Two meta-analyses evaluating transient elastography for the staging of liver fibrosis have reported mean diagnostic accuracies of 84–87% for the diagnosis of significant fibrosis and 94–96% for the diagnosis of liver cirrhosis [15, 16]. Comparable results were shown in the three studies evaluating transient elastography in adults and children with NAFLD [1820]. The largest study by Wong et al. [20] including 246 patients with NAFLD reported a diagnostic accuracy of 84% for the diagnosis of significant fibrosis and 97% for the diagnosis of liver cirrhosis, respectively. The results of the present study are in accordance with this large study. In addition, Wong et al. [20] demonstrated that steatosis and BMI do not increase liver stiffness measurement of TE. Also, in the present study, no such influence was observed for either probe.
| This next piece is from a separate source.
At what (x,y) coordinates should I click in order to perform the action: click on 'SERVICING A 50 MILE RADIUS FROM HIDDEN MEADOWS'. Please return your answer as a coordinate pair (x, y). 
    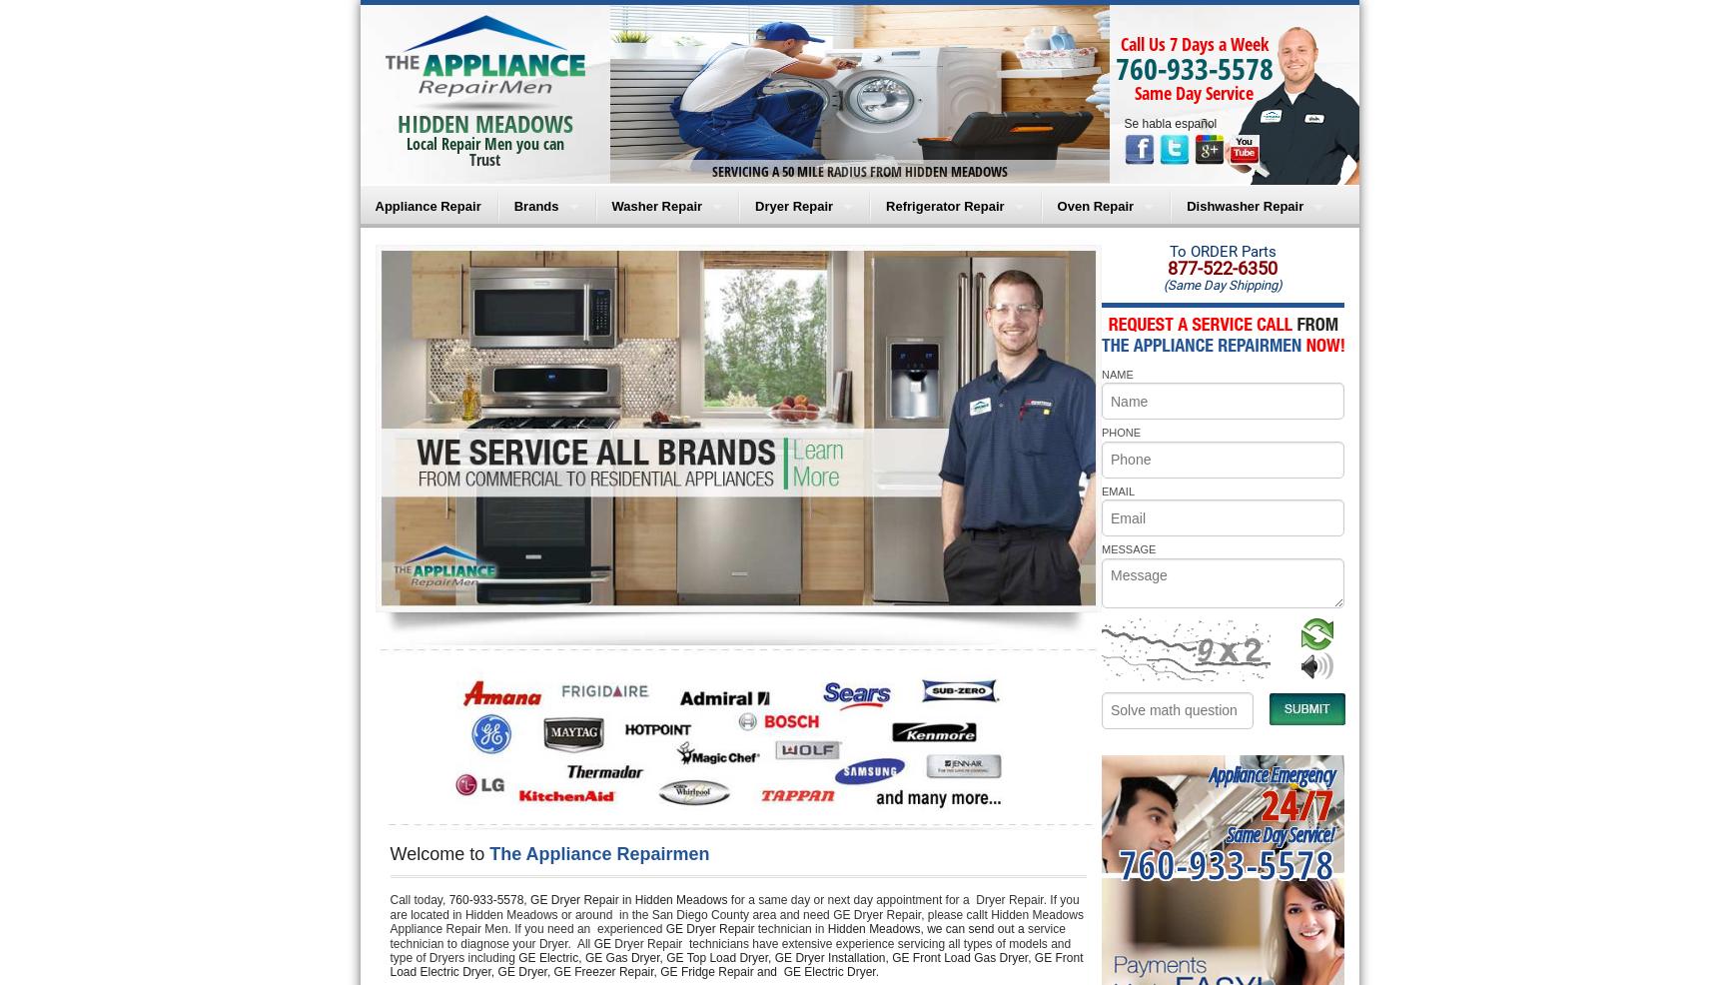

In addition to the staging of liver fibrosis, the group of Kleiner et al. [24] proposed a histological NAFLD Activity Score (NAS), which specifically includes only features of active injury that are potentially reversible in the short term. The aim of NAS was to assess overall histological changes, which can also be used to evaluate histological changes after therapeutic intervention trials. The score is defined as the unweighted sum of the scores for steatosis, lobular inflammation and ballooning ranging from 0 to 8. Patients with NAS ≥ 5 were diagnosed as having steatohepatitis in most cases [24]. The AUROC of transient elastography for the diagnosis of steatohepatitis according to NAS was 0.79 for the M probe and 0.74 for the XL probe. However, a significant correlation was also found for histological fibrosis and NAS. Larger studies are certainly necessary to further evaluate whether disease regression and possibly progression according to NAS can be recognised and measured with transient elastography.
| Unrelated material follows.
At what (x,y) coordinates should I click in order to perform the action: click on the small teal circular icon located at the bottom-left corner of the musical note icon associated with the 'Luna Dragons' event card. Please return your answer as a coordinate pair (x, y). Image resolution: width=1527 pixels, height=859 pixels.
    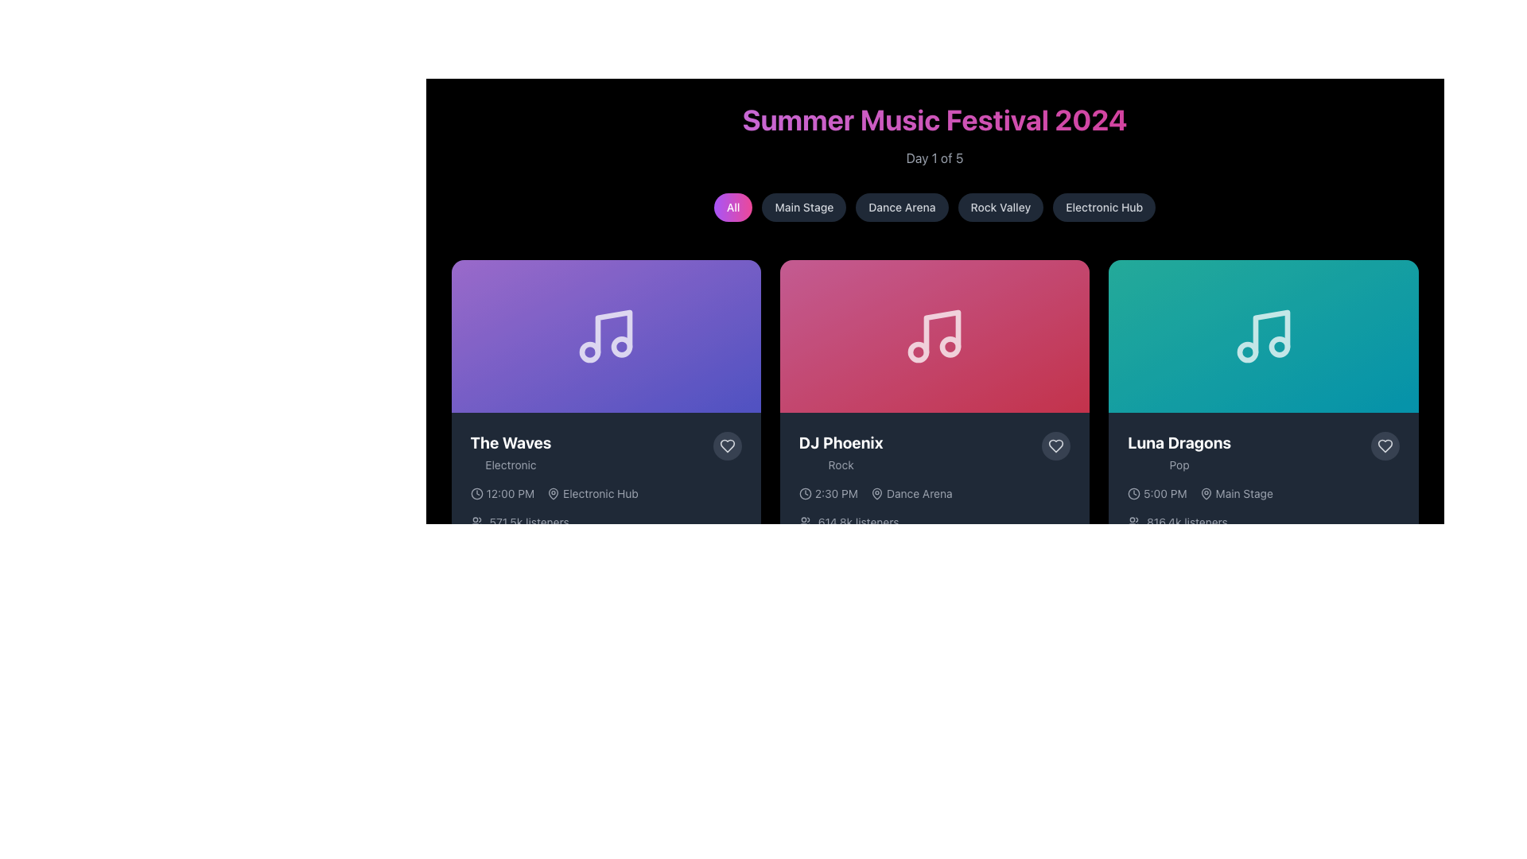
    Looking at the image, I should click on (1246, 352).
Our study has several limitations. Liver biopsy was used as the reference method, and the accuracy of liver biopsy is limited because of significant intra- and interobserver variability and sampling errors [1013]. A recent study has demonstrated that error in liver biopsy results makes it impossible to distinguish a perfect non-invasive marker from less valid assays [27]. This supports the assumption that non-invasive markers might be underestimated using liver biopsy as a reference method. The ultimate validation of liver fibrosis as a marker of liver injury is its prognostic value in terms of morbidity and mortality; long-term studies evaluating these endpoints are awaited. Another limitation of our study is that liver biopsies were performed up to 18 months before TE measurement. However, as the mean progression rate of liver fibrosis in untreated patients was estimated to be 0.085–0.120 fibrosis stages per year [23], the changes over 18 months were expected to be minimal only. In addition, biopsies that are shorter than the usual standard of 15 mm were included in the present study if at least six portal tracts were present. Nevertheless, this was a comparative study between the different TE probes, where the limitations of liver biopsy affected both methods equally.

In summary, transient elastography using the XL probe for obese patients can be performed with comparable diagnostic accuracy to that of the standard probe (M probe) with the advantage of enabling the examination of significantly more obese patients. Large prospective multicentre studies are necessary to develop new cutoffs for the staging of liver fibrosis using the XL probe.